Buckman and Diatlovich get along very well, and they have made their partnership work, even amidst the chronic stress of fielding race cars in a very competitive environment. Diatlovich leads the effort on the race cars, while Buckman heads up the team management responsibilities. "Finding money is the most frustrating part," said Buckman. "It's never changed, it's always been that way. It's the most difficult part of the business.
"Working on the car is actually the most refreshing thing to do after you've done all the administrative stuff. And doing it all ourselves, it's very rewarding when you succeed."
Buckman tells the story of PDM, and how he and Diatlovich hooked up with the IRL.
"In 1996 Paul and I decided we wanted to try to do something together, and shortly after that a friend called and told me about the IRL," he said.
"We bought the car that Scott Pruett ran in 1995, a '95 Lola. But we couldn't get an engine lease, so the car never turned a wheel. So we ended up talking to John Menard and we bought one of his (Buick-powered) cars.
"We didn't even have a starter, and this was just a few days before the Orlando race. So we put John Paul in the car and we kind of went on from there."
Diatlovich chuckles when he is asked about his experience with rookie drivers. From 1986 to 1989 every Indianapolis 500 Rookie of the Year came in a car wrenched by Diatlovich. Randy Lanier, Fabrizio Barbazza, Billy Vukovich III, and Bernard Jourdain made it four straight at Indy. "Talk about masochistic tendencies," said Diatlovich of working with the rookies. "I'm not sure exactly how that all came about, but I'm not sure a guy is smart to try and do that intentionally. It's a terrific headache, really.
"After that run in the late '80's, I swore (rookies) off, I said I wouldn't do any more. Then along came the IRL. Between Chuck and I, we ran 40-some rookies through their testing and licenses."
The unique rookie connection for PDM began in early 1996, when IRL officials realized the need for a system that tested and licensed the influx of young drivers that had surged onto the scene. PDM provided a "mule car" that allowed officials to study and process the talented crop of drivers.
"That afforded us the opportunity to pay our bills, so we could earn some money and get ourselves established," said Diatlovich. "Plus, we are good at (working with rookies).
"In September of 1996 we ran nine drivers through the rookie process in four days. That was a marathon deal. These cars don't have adjustable seats, you have to fit everything to the driver.
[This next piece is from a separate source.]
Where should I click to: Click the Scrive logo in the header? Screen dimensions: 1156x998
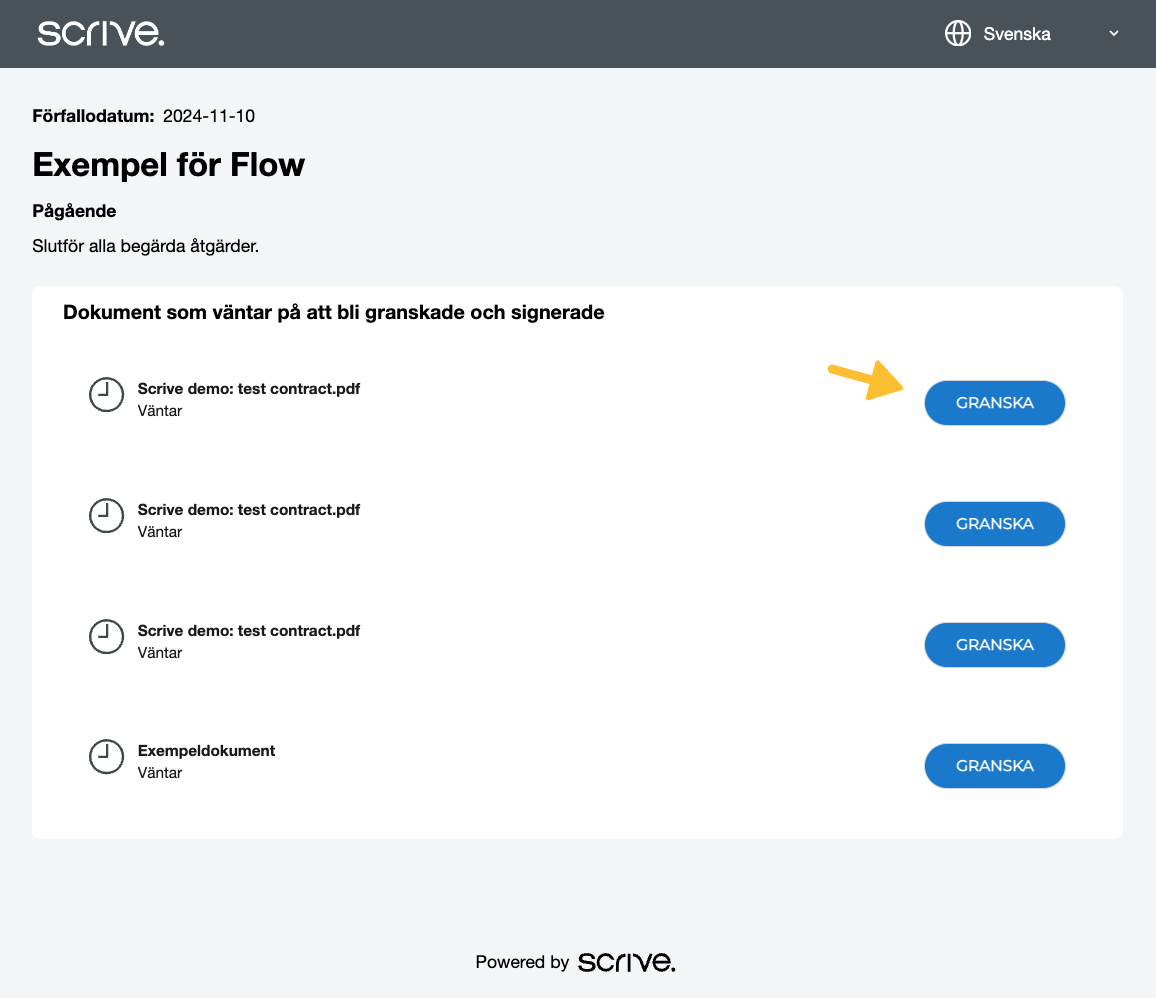pos(101,34)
It is a ton of work, and somehow we did it."
Today, with the 1999 season right around the corner, Diatlovich and Buckman are working on securing sponsorship for the next few years. It is never easy, according to Buckman, but he knows that they can get it done eventually.
"If we can keep this thing going, that's something we would consider a success," he said. "We've kept it up now for three years, and if we can get over the top and be able to get out and do some testing, that will help us get there. And someday, we will."